Whether you’re an outstation student who hasn’t stepped out of their college area much or a lifelong Delhi resident, finding interesting places in the city is always rewarding. Winters especially let us look for such places without collapsing due to heat strokes, so it’s a good time to step out of your comfort zone (literally) and explore. Here are a few suggestions to start off with:

1. Lodhi Gardens

Unfortunately, Lodhi Gardens are either known as the space where South Delhi folks are seen power-walking or a spot for amateur photographers trying to brighten up their Instagram feeds. It is seriously underappreciated for being sunny, filled with natural beauty, and striking monuments. Go there on a sunny afternoon with a book or your earphones for some peaceful and relaxing time. It is a 30-rupee auto ride away from Lok Kalyan Marg metro station.

2. Old Delhi

Old Delhi has some of the most well-known monuments of Delhi, such as Jama Masjid and Red Fort, and is also not too far away from Rajghat. It is also filled with lanes which house renowned restaurants that are being run by same families for generations. So go out for a walk through Old Delhi, have a look at the view of the city from the tall minarets of Jama Masjid, stop for a bite of Kebabs or Rabdi Parantha, and end your day with the serenity of Rajghat.  You can reach Old Delhi via Chawri Bazar and Chandni Chowk metro station on the Yellow Line or Jama Masjid metro station that is on the Violet Line.

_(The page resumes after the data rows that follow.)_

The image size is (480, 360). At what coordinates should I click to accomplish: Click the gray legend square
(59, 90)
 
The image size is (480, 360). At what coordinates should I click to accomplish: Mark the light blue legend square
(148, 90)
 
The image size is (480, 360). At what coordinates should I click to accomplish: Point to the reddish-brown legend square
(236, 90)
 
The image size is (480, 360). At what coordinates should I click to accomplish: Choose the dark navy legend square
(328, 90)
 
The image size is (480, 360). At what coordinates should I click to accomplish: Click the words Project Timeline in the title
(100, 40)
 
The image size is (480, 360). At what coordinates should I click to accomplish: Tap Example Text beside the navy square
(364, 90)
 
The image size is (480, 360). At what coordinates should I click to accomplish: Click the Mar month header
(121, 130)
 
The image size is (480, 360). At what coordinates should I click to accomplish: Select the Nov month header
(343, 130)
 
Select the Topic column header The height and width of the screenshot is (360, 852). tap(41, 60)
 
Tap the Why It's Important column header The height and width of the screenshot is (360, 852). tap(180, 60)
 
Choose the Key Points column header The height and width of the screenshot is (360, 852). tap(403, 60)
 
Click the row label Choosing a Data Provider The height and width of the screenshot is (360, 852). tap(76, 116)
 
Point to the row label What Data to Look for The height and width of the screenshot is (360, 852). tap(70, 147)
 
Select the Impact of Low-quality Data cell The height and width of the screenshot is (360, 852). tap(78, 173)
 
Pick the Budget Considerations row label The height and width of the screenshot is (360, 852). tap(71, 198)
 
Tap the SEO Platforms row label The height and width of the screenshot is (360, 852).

3. National Gallery of Modern Art

Located close to the Khan Market metro station, the National Gallery of Modern Art houses paintings, sculptures, and other works of art by artists from all over the world. It also has a gift shop that has cheap postcards featuring paintings from the museum. India Gate is also close by, with its variations of bhelpuri and numerous ice cream stalls. At its other end on Rajpath, along with the Rashtrapati Bhavan, are the North and South Blocks that seat some of the most important government ministries and have beautiful European architecture.

4. Delhi Zoo

Going to the zoo might seem drab and boring, but for one it’s something very different from going to the movies or the usual things we do. It’s relaxing, and with the right kind of company, it can be a memorable activity.  The Delhi Zoo is located near the Purana Quila, closest to the Pragati Maidan metro station.